---------- Supplied data

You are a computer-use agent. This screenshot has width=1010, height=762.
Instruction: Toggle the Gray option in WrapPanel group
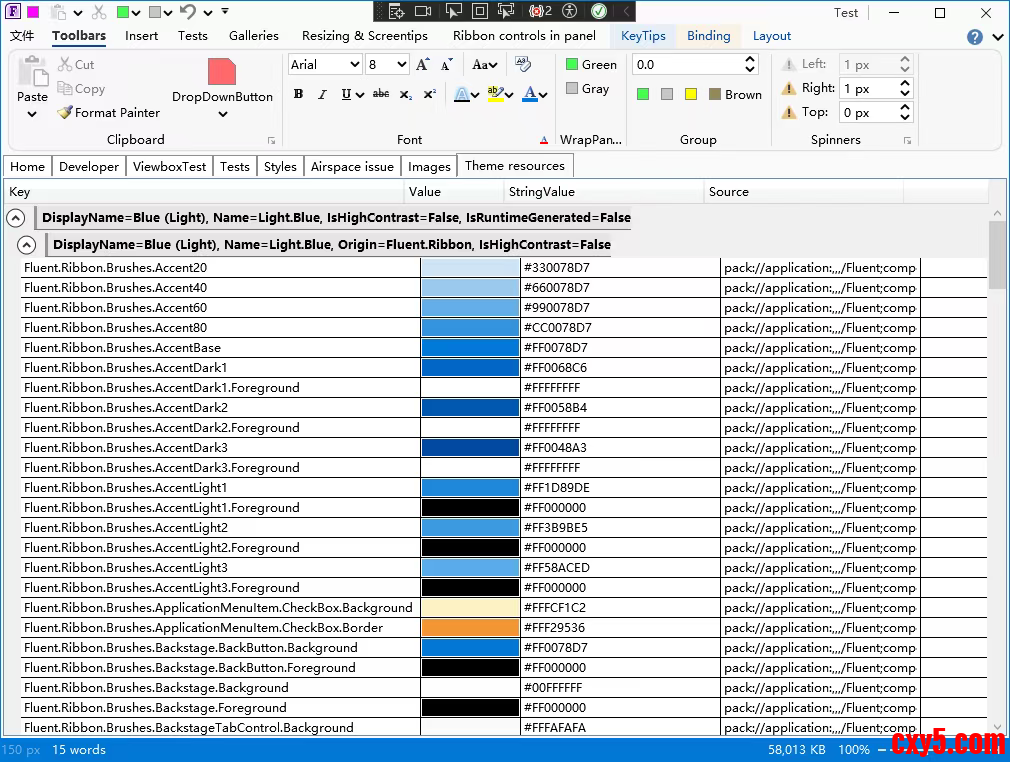pyautogui.click(x=587, y=89)
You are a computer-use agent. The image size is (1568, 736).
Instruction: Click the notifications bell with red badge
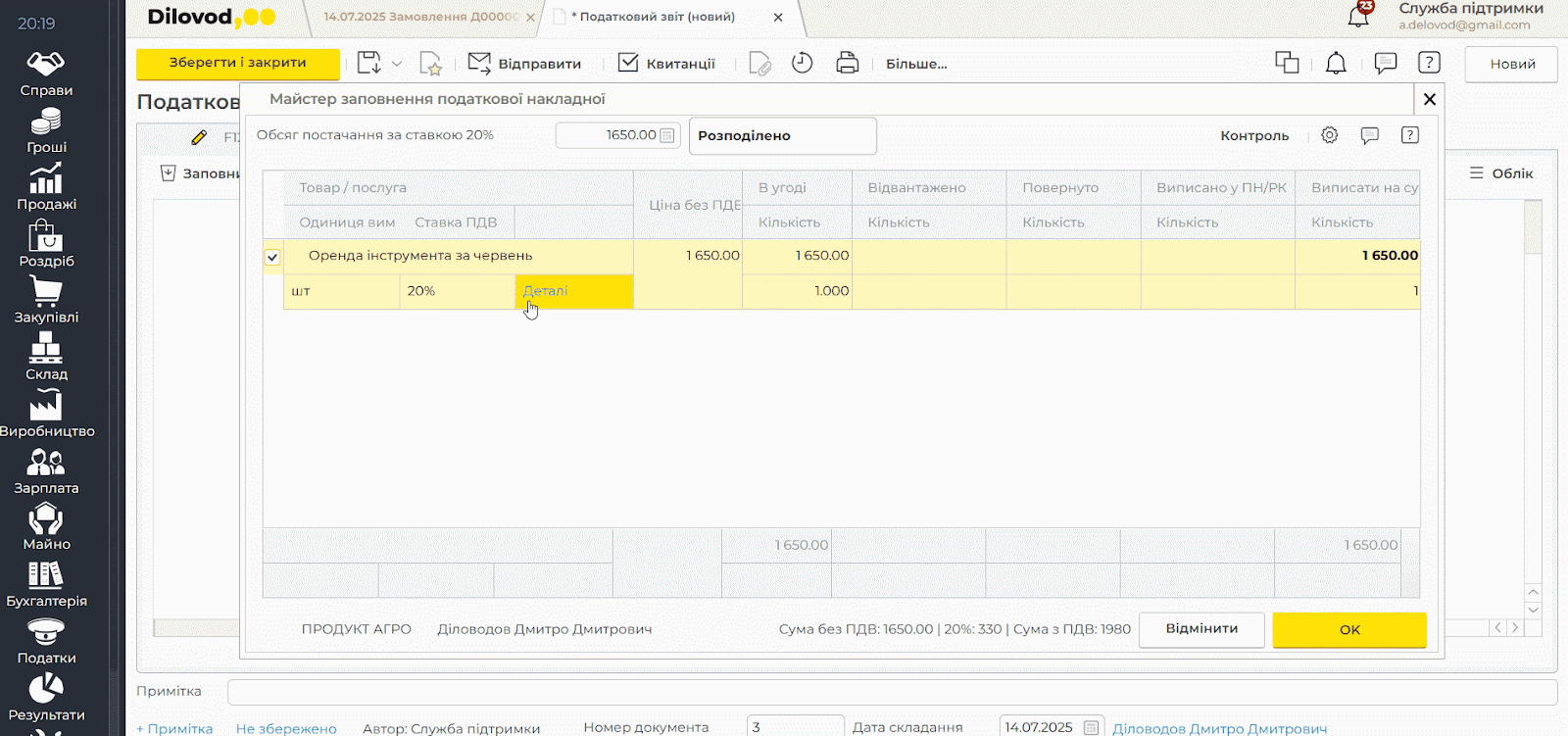click(1358, 16)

--------------------

### Assigned task
Leaving images out, please output every line of the data exactly.

### Answer
You are a computer-use agent. This screenshot has width=1010, height=762.
Instruction: Toggle the Gray option in WrapPanel group
pyautogui.click(x=587, y=89)
You are a computer-use agent. The image size is (1568, 736).
Instruction: Click the notifications bell with red badge
click(1358, 16)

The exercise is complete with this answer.